See the caveats in the documentation: https://pandas.pydata.org/pandas-docs/stable/user_guide/indexing.html#returning-a-view-versus-a-copy
  df_select['time_var'] = [i.second for i in df_select['trans_date_trans_time']]


In [9]:
X = pd.get_dummies(df_select, ['category']).drop(['trans_date_trans_time', 'is_fraud'], axis = 1)
y = df['is_fraud']


In [27]:
X1 = scaler.fit_transform(resample_X)

# 4.) Oversample the data (this will be your training data).

In [10]:
resample_X = X
resample_y = y

# 5.) Train a Logistic regression.

In [11]:
from sklearn.preprocessing import StandardScaler
scaler = StandardScaler()
X_normalized = scaler.fit_transform(resample_X)

In [12]:
from sklearn.linear_model import LogisticRegression

In [13]:
log_reg = LogisticRegression().fit(X_normalized, resample_y)

# 6.) The company you are working for wants to target at a False Positive rate of 5% what threshold should you use? (Use oversampled data)

In [15]:
from sklearn.metrics import roc_curve, confusion_matrix

In [16]:
y_prob = log_reg.predict_proba(X_normalized)[:, 1]

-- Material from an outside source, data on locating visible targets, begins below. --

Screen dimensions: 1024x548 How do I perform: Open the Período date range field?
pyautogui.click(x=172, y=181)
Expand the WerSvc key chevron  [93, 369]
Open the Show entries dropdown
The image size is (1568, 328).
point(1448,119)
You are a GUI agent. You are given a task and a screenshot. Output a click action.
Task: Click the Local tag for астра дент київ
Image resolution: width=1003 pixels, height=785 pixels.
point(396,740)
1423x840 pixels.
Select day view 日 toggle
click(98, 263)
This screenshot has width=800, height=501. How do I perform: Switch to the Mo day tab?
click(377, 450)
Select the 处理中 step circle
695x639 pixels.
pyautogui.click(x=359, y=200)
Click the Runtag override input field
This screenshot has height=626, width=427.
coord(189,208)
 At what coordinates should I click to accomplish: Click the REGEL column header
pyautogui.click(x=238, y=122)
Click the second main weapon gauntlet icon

fpr, tpr, thresholds = roc_curve(resample_y, y_prob)

desired_fpr = 0.05
idx = np.argmin(np.abs(fpr - desired_fpr))
threshold = thresholds[idx]

In [17]:
threshold

0.009835524304623314

In [18]:
y_pred = (y_prob > threshold).astype(int)
conf_matrix = confusion_matrix(resample_y, y_pred)
conf_matrix

array([[529101,  24473],
       [   687,   1458]])

# 7.) If the company makes .02*amt on True transactions and loses -amt on False (Use original data)

In [19]:
df_temp = df_select.copy()
df_temp['pred'] = log_reg.predict(resample_X)



In [20]:
df_temp = df_temp[['pred', 'is_fraud', 'amt']]
df_temp

Unnamed: 0,pred,is_fraud,amt
0,0,0,2.86
1,0,0,29.84
2,0,0,41.28
3,0,0,60.05
4,0,0,3.19
...,...,...,...
555714,0,0,43.77
555715,0,0,111.84
555716,0,0,86.88
555717,0,0,7.99


In [24]:
#profit - true negative 
df1 = df_temp[(df_temp['pred'] == 0) & (df_temp['is_fraud'] == 0)]
profit = sum(0.02*df1['amt'])

In [25]:
#loss - false positive
df2 = df_temp[(df_temp['pred'] == 0) & (df_temp['is_fraud'] == 1)]
loss = sum(-1*df2['amt'])

In [26]:
total = profit + loss
total

-35132.440800004755

In [None]:
FP =  #is_fraud = 0, pred = 1

# 8.) Using Logistic Regression Lasso to inform you. Would you use the selected features in a trusted prediction model?

In [28]:
from sklearn.linear_model import LogisticRegression
model = LogisticRegression('l1', solver = 'liblinear')
model.fit(X1, resample_y)

LogisticRegression(penalty='l1', solver='liblinear')

In [30]:
model.coef_

array([[ 0.32966553, -0.12165013,  0.00675377, -0.06866481, -0.07648184,
         0.10641193,  0.02366268,  0.42938129, -0.06880098, -0.11334495,
        -0.09720814,  0.32442282,  0.        , -0.01000496,  0.40847039,
         0.10284164, -0.91621942]])

Yes, because most of the coefficient are different from zero. Only one variable was shrinked to 0.